ENTRIES SHOWN
________________
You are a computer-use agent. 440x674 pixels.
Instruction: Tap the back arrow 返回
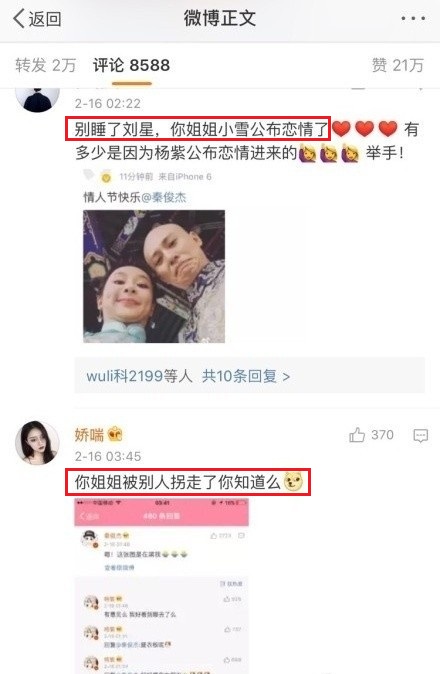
________________
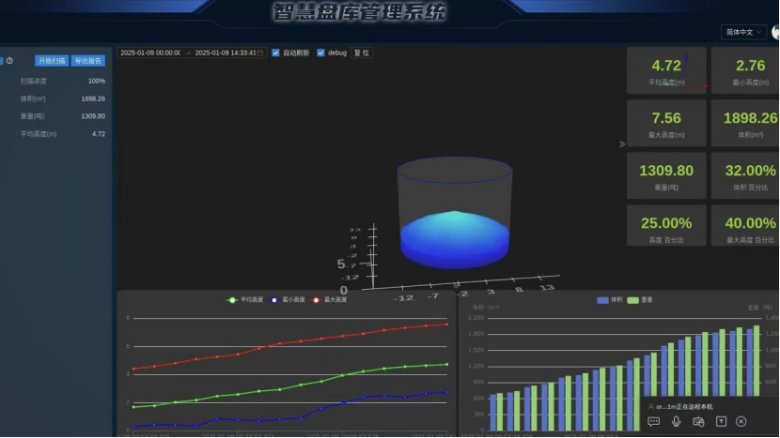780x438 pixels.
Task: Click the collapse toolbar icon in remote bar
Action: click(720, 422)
________________
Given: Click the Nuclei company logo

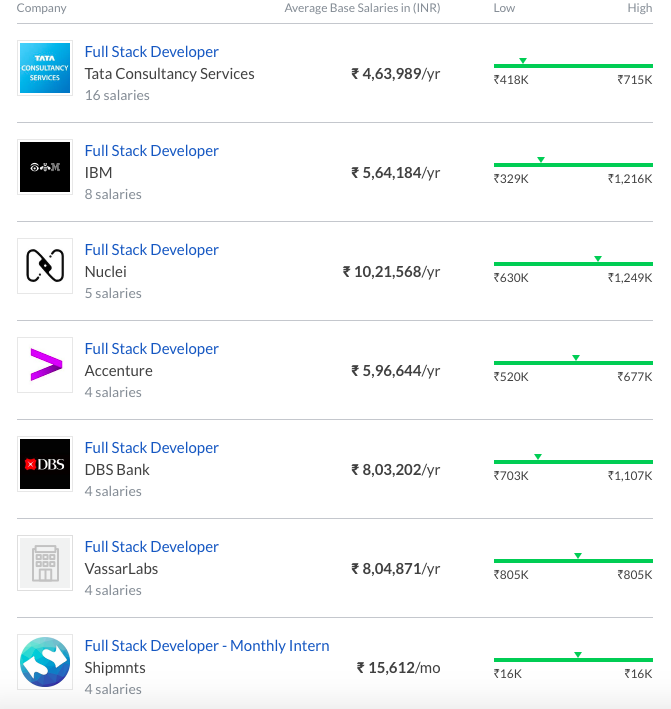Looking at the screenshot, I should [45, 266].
________________
ACTION ITEM
Reproduce, character for character, only the lines of the preceding data that start at the line with "You are a computer-use agent. 440x674 pixels." and end at the line with "Instruction: Tap the back arrow 返回", both included.

EXERCISE ANSWER
You are a computer-use agent. 440x674 pixels.
Instruction: Tap the back arrow 返回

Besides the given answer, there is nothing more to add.